That's your opinion. I think you are overexaggerating.

Many of the rest of us, including respected people like Michael Wilbon and such in the media, loved his speech.

We find nothing wrong with it. Ever heard of going down memory lane and joking with people?


----------



## Tooeasy (Nov 4, 2003)

Theres countless numbers of athletes who are a completely different individual on the court/field/whatever than they are in their everyday walk of life when they take the jersey off. Knowing how to differentiate the two is what makes you look like either a fiery competitive individual with love for the game, or a pompous *** all the way around. I think we all know that Jordan isn't an *** all the time, but it's a fair assessment at this point to say that when the cameras are on him, he is.


----------



## Porn Player (Apr 24, 2003)

Dre™ said:


> Am I the only person in that early 20s age group that's on Najee's side?
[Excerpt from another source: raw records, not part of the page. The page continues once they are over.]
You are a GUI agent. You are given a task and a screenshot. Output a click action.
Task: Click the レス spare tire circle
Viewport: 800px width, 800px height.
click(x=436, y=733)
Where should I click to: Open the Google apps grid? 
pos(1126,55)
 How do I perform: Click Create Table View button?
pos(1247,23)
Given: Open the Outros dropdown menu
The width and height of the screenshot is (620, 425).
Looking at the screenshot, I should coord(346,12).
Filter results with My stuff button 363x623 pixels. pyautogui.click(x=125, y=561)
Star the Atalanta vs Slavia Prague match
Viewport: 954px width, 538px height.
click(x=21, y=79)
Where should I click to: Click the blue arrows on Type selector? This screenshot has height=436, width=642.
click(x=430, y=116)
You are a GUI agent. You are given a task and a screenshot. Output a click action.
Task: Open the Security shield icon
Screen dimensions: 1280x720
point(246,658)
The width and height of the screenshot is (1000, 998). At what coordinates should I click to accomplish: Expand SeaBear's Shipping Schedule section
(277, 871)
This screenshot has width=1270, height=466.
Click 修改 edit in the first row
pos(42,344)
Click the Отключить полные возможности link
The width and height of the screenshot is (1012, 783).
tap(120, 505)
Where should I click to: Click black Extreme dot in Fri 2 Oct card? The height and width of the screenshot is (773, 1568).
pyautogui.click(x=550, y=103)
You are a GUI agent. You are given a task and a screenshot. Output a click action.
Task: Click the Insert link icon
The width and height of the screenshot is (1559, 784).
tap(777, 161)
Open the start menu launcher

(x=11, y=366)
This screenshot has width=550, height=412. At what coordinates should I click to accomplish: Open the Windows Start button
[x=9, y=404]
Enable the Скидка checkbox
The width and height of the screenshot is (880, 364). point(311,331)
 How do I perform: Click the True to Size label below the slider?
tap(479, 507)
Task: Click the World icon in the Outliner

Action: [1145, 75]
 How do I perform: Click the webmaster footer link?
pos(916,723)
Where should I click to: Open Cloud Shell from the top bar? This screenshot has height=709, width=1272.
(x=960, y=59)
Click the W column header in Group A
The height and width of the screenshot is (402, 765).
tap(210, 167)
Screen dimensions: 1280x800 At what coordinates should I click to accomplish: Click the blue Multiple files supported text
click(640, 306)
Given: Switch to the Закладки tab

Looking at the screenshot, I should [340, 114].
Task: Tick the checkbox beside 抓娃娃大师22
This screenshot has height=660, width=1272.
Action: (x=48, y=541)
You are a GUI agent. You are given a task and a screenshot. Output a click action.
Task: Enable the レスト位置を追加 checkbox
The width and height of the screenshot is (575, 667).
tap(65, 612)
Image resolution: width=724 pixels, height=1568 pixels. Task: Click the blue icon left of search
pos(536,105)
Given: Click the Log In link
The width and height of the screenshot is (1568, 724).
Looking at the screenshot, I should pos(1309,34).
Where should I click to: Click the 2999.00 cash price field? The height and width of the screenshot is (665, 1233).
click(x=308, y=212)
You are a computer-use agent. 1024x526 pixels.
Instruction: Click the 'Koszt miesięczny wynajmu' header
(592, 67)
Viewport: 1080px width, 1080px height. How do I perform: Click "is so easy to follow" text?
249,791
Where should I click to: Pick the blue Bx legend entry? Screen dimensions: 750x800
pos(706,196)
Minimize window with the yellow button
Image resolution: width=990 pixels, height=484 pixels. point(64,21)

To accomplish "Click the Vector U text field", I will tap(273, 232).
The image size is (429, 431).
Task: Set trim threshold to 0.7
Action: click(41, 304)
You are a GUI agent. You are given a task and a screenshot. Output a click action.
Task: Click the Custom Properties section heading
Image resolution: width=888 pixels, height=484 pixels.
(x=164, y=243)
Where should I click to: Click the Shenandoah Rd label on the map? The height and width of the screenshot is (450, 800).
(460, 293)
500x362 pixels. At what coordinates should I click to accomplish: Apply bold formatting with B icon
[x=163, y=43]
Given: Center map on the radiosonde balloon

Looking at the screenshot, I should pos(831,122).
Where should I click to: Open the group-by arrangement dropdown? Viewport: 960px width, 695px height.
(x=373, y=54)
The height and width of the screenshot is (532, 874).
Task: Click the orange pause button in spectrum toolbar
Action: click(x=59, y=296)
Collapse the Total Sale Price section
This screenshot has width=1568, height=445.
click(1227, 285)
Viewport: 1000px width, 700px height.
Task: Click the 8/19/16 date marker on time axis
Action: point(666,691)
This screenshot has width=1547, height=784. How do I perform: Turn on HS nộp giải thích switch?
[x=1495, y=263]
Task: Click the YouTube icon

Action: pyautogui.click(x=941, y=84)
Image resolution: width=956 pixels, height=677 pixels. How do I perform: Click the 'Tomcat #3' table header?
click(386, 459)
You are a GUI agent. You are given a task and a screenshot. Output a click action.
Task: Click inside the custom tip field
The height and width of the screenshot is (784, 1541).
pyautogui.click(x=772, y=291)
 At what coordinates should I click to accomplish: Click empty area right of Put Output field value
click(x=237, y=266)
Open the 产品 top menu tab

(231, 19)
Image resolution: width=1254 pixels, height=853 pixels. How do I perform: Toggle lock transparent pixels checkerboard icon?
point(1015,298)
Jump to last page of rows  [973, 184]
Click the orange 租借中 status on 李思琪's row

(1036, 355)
You guys really haven't said much to deflect his point, you're pretty much secretly acknowledging he's right and getting old jokes off.
> 
> Jordan played in 1200+ games, if you watched 100 tapes, which I doubt you have, that's still just 10%. You can pretend to know what you're talking about based on hindsight but I know I don't so I stay out of these discussions. It's best to stop pretending you're some historian based off ESPN Classic (which is only going to show his *best* games) and just pay attention to Lebron, Wade and co. so in 15 years you can talk your talk and laugh at how kids who didn't see anything but Lebron at 35 think they know who he as.


I understand fully where Najee is coming from, I just found him to be over zealous in his criticisms of Jordans speech and somewhat disrespectful towards my say (which is neither here nor there, but if he's using the 'child' card on me and judging my life despite getting countless things wrong, I'm going to find it difficult to respect his opinion) ...

LeBron plays 82 games a year plus playoffs, how many a year do you watch? I'm guessing between the 10-20 mark so over a ten year career where he has played 900 games you've only watched 150 or so. My point is you really don't need to watch every game he plays in, yet you can still understand him as a baller because you have everything else (media exposure blah blah blah) ... 

I may have missed Michael coming into the league, but that doesn't mean I can't understand him as a player. I have read countless books, watched countless interviews and of course read countless opinions on the man. I would say my grasp was pretty solid. 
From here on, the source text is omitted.